Nadin berbinar. "Iya! Sekitar 50 hari lagi."
"Apa kita mau bikin checklist amal yaumi setiap hari nanti pas Ramadhan? Biar semangat, gitu," Fita memberi ide.
"Boleh. Ide bagus, tuh,"
"Mantap jiwa, kalian." Rania terkekeh. Dalam hatinya, betapa ia bersyukur dikelilingi oleh orang-orang seperti mereka.
Kalau kalian, bagaimana? Sudahkan menemukan sahabat yang mengingatkan pada akhirat? Yang selalu menyokong agar iman kita menjadi lebih kokoh, dan saling menasehati dalam kebaikan serta kesabaran?
Well, kalau belum, sungguh kita bisa mulai diri kita sendiri menjadi orang yang kita inginkan. Jadilah sahabat yang baik, yang menasehati sahabatnya menuju kebaikan. Teman yang baik adalah yang berusaha melangkah bersama menuju syurga, kan?
Mereka berempat membahas rencana checklist amalan harian Ramadhan itu, juga sekaligus mewacanakan agar anggota rohis bisa ikut dalam program seperti ini.
"Nanti bilang Haikal," ujar Nadin. Kemudian Fita langsung menatap wajah Rania yang sempat terkesiap mendengar nama itu, lalu terbahak.

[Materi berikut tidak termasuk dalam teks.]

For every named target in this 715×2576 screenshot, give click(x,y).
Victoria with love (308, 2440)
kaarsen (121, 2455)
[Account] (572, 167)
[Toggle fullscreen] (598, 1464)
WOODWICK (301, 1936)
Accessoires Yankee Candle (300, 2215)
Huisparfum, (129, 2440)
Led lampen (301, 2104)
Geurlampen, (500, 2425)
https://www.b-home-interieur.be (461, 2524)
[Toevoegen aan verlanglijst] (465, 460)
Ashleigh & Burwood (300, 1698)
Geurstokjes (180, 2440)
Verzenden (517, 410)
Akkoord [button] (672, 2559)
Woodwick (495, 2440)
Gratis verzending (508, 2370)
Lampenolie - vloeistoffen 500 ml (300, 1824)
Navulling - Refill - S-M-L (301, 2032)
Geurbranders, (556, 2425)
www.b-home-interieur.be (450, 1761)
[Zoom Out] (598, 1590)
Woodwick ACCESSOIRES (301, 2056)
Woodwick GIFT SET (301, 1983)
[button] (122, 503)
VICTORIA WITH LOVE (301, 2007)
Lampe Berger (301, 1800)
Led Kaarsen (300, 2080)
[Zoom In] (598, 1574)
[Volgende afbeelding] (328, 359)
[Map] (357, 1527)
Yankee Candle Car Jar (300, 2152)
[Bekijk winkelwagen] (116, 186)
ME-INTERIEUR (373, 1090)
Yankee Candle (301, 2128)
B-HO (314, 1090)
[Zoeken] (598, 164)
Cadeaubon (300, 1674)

"Rania mukanya biasa aja, deh!"
"Apasih? Orang biasa aja, juga!"
Dan seperti biasa, mereka saling melempar sajadah pada akhirnya.

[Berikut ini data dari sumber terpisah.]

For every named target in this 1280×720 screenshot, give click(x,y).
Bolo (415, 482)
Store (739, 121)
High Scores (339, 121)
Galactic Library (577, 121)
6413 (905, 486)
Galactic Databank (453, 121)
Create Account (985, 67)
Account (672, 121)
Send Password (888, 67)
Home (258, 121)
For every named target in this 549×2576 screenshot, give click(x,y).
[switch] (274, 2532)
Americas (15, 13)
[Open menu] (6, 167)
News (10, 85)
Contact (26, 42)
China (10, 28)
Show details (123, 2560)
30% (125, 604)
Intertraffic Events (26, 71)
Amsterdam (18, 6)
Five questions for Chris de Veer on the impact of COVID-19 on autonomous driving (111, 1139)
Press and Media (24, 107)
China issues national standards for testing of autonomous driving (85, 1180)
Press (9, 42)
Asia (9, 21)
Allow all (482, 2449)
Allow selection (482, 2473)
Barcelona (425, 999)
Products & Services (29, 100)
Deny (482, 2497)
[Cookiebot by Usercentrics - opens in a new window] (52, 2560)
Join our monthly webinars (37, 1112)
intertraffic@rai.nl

"Sst, udah diem. Mau adzan, nih!" Nadin mengingatkan keduanya. Di ujung depan, tampak seorang Ikhwan dari rohis yang sedang piket tengah menyiapkan microphone untuk mengumandangkan adzan. Aina menata sajadah yang kusut karena dipakai untuk tabok-tabokan oleh Rania dan Fita.
"Allahuakbar, Allahu akbar..,"
Nadin menjawab dalam hati, "Allahu akbar, allahu akbar."

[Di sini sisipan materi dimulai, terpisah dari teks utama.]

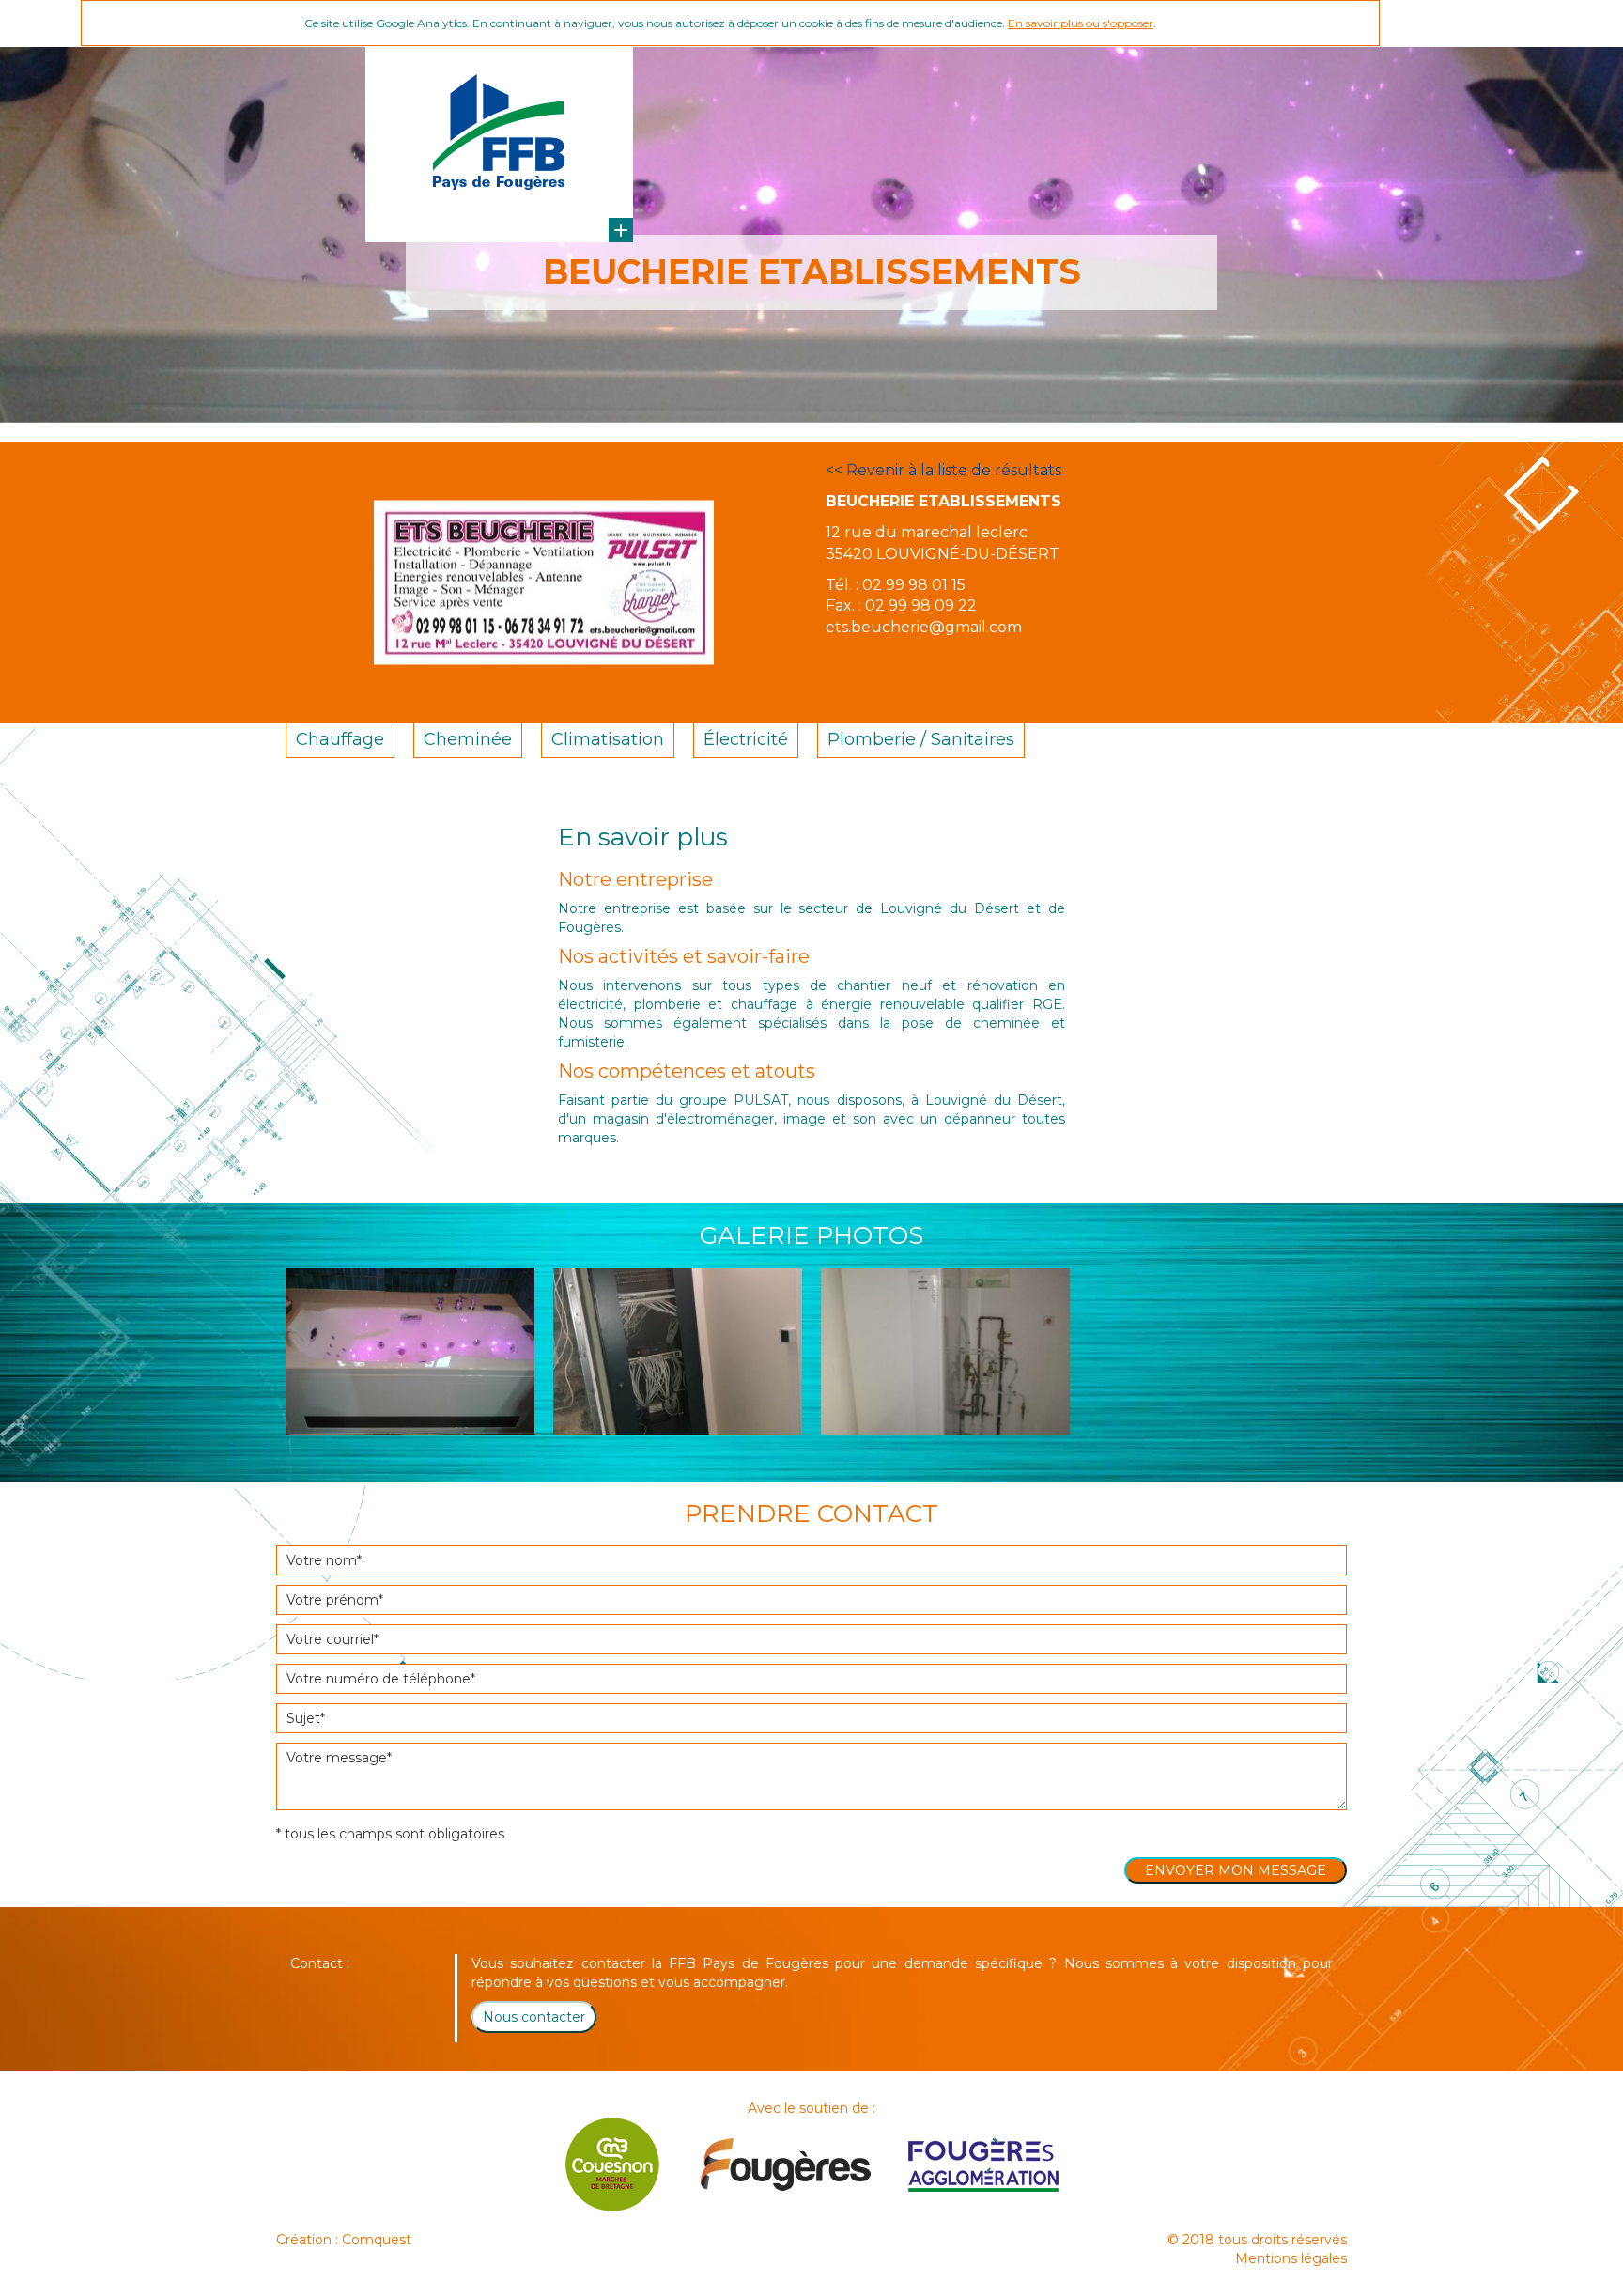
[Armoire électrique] (677, 1351)
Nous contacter (534, 2017)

Tahukah kalian, menjawab suara adzan itu penting, lho.
إِذَا سَمِعْتُمْ الْمُؤَذِّنَ فَقُوْلُوا مِثْلَ مَا يَقُولُ الْمُؤَذِّنُ
"Jika kalian mendengar seruan adzan, maka ucapkanlah sebagaimana yang diucapkan muadzin." (HR. Al-Bukhari, 611. Muslim, 383
Menjawab lantunan adzan itu sangat dianjurkan, disamping mendengarkan dan menyimak adzan. Para ulama ada yang berpendapat hal ini wajib, ada pula yang mengatakan bahwa menjawab adzan adalah sunnah.
KAMU SEDANG MEMBACA
Afterlight
SpiritualBagaimana perasaanmu kalau siswa paling bandel di sekolahmu, ternyata adalah suamimu? Nadina, umur 17 tahun, tahu jawabannya. Bukan dijodohkan, apalagi married by accident. Ia sadar se sadar-sadarnya, dan menerima permintaan orang yang amat berjasa...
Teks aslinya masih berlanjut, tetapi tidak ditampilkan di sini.